Paul raced the wind as the sun approached the horizon. Although he was still nearly a mile from the point, he saw white smoke belching out of the truck’s tail pipes and, inside, the driver’s arm moving as he put it into gear.

At the moment the sun kissed the earth, the truck’s tires started to spin, blowing off a gale of white smoke. They caught with a shriek, and the truck lurched forward and bounced over the curb. As it smashed through the railing and hung suspended, Paul saw the look on the driver’s face through the side window, grim and determined. In the seat next to him, invisible to human eyes but now, finally, evident to Paul, was the ghost of fear, every bit as hideous as he’d ever imagined.

The pickup quickly lost its forward momentum and the hood turned downward. It fell free for several seconds before the front bumper caught on a rock outcropping, yanking the headlights in toward the Canyon wall and flipping the truck bed outward. The somersault slammed the roof into the rock wall, crushing it flat; on the second roll the bed broke away from the cab, rupturing the fuel tanks. Though it seemed to Paul that the sparks floated in the air forever before igniting the gasoline, he knew it was only microseconds.

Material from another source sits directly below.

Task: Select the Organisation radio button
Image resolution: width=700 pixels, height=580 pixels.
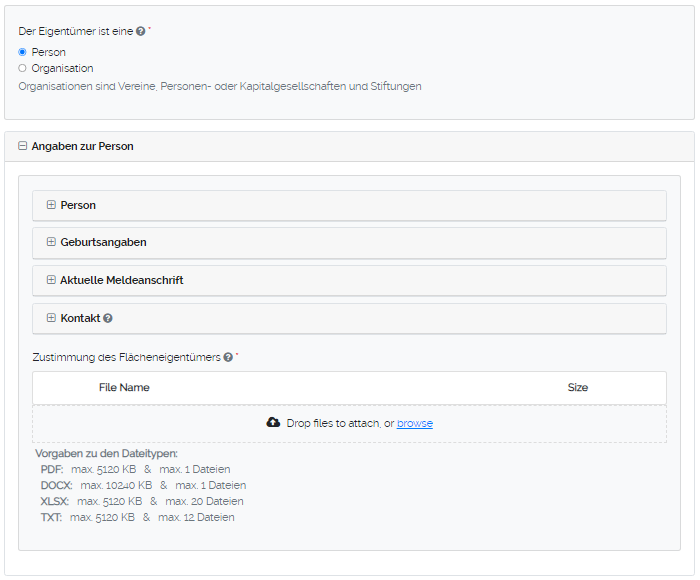Action: 23,69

The flaming wreckage avalanched its way past hundreds of millions of years of rock creation before landing in a pyre of metal and rubber far below the dangling guardrail of Lipan Point.

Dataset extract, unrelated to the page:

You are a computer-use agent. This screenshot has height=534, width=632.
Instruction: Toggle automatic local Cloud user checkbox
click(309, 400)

Even at his altitude high above the wreckage, Paul could feel the updrafts being created by the inferno four thousand feet and 500 million years below. He spiraled around the billowing black plume as he waited for the miracle to begin.

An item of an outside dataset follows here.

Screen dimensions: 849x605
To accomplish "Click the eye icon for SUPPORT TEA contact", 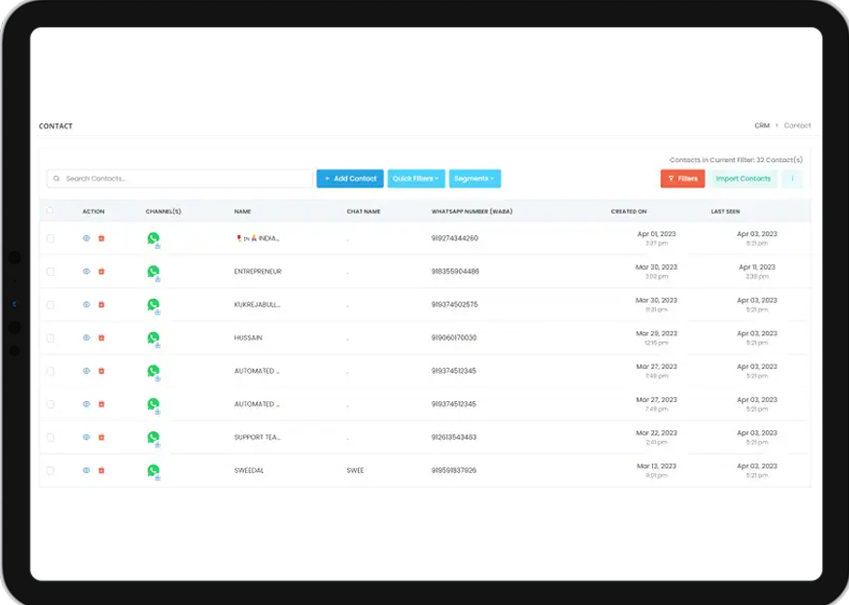I will pos(86,437).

It wasn’t obvious when time reversed its course. He’d expected to feel some sort of wrenching sensation, like when he’d rejoined his own physical body after the leap off Shay’s Point. But the first indication was the sight of people running backward away from the guardrail. The black smoke stopped its upward drift and slowly started to work its way back down toward the truck.

Paul swooped up over the parking lot, not having any desire to get closer to the truck in its present condition, and landed in a pine tree. Presently he heard a horrible grinding noise coming closer and closer, and then the tail end of the pickup exploded back through the guardrail, pulling the splintered pieces back into place as it came, engine gunning and tires squealing.

Then it was totally silent.

The sun was barely above the horizon, and frozen in place. Paul gingerly climbed out of the tree, glad that in solidified time no one saw the clumsiness of the human body that felt so burdensome compared with the efficient feathered frame waiting for him in the tree.

John Parker was standing near the guardrail, about fifty feet from where his truck would soon go barreling by. His hair blowing in the wind was the only movement on the frozen landscape; his image sat behind the wheel of the truck, unaware of the ghost of fear at his side.

Paul felt the light breeze coming from the west, opposite its direction when time was moving forward. Rafe had promised him that his voice would come back when he needed it. Never Fear, Never Quit. Paul placed his hand on John Parker’s shoulder.

It’s a beautiful evening for flying, isn’t it?”